Call to dump central advisers

2nd December 2005, 12:00am

Share

Call to dump central advisers

https://www.tes.com/magazine/archive/call-dump-central-advisers
Think-tank says local authorities suffer from too much national government monitoring as they try to set up more effective services for their children.

Efforts to create effective new local authority children’s services departments are being undermined by the plethora of central government advisers monitoring them, one of New Labour’s favourite think-tanks has warned.

In a report on reforming children’s services, Demos, which describes itself as “the think-tank for everyday democracy”, describes an ongoing war of attrition between central and local government that “can only have negative consequences for young people”.

It calls on central government to abandon its “command and control”

approach and says local authorities should be able to commission advice as and when they need it.

The report, to be published on Wednesday, also calls for changes to inspections to allow local authorities and schools to get more from the process.

Demos is highly critical of the large number of central government advisers assigned to local authorities.

It gives the example of one children’s services department which had 19 separate advisers working with it on everything from Sure Start to drugs and the primary strategy.

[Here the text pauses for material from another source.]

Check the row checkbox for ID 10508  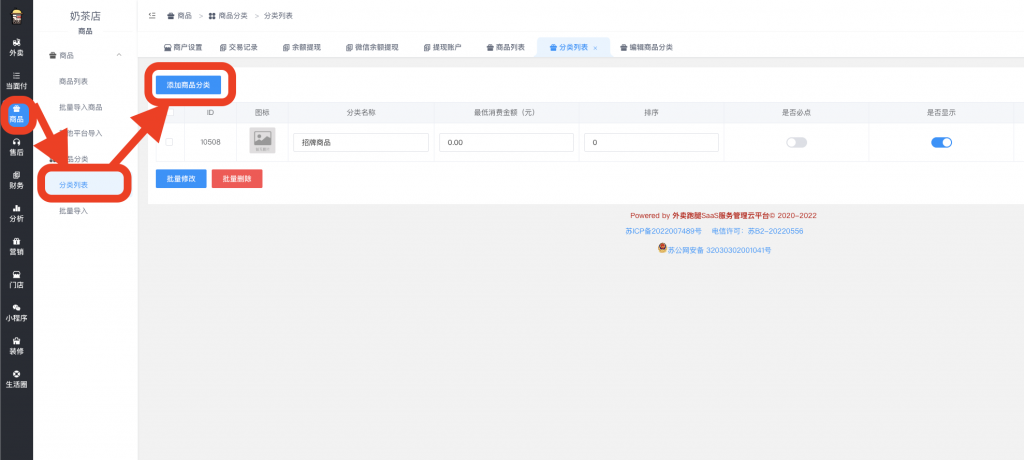[168, 142]
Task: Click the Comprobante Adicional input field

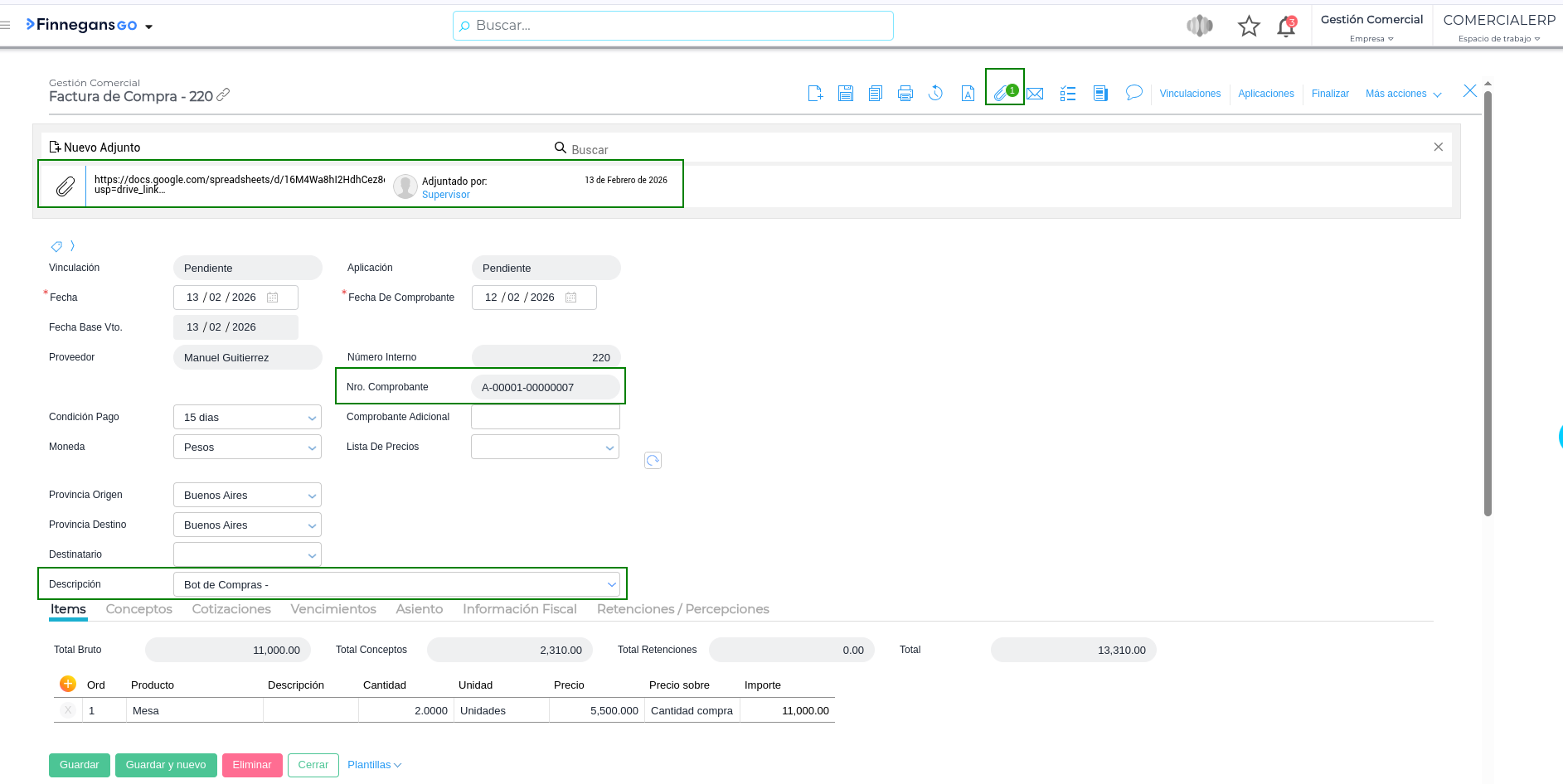Action: point(545,417)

Funding given by the Government to local authorities for a wide range of activities and policy goals came with an “adviser” attached, Demos found.

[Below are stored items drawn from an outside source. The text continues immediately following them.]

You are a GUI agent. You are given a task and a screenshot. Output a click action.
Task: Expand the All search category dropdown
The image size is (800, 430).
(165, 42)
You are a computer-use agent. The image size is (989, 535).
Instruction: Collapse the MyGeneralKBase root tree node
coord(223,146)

Its report said: “The key point here is the serious damage to the relationship between central and local government that is being caused by the present lack of clarity surrounding these ‘advisory’ roles.

“As it stands, many roles combine advice and performance management, meaning that authorities can feel unsure whether they are being advised or monitored at any given moment.”

The result was defensive or even adversarial relationships between the two tiers of government, Demos argued.

“One leader in a local authority told us that they had become so exasperated that they had simply decided to stop meeting anyone from central government at all,” the report said.

To create more constructive relationships it recommends that central government leaders should have spent a minimum of six months working in local government and vice versa.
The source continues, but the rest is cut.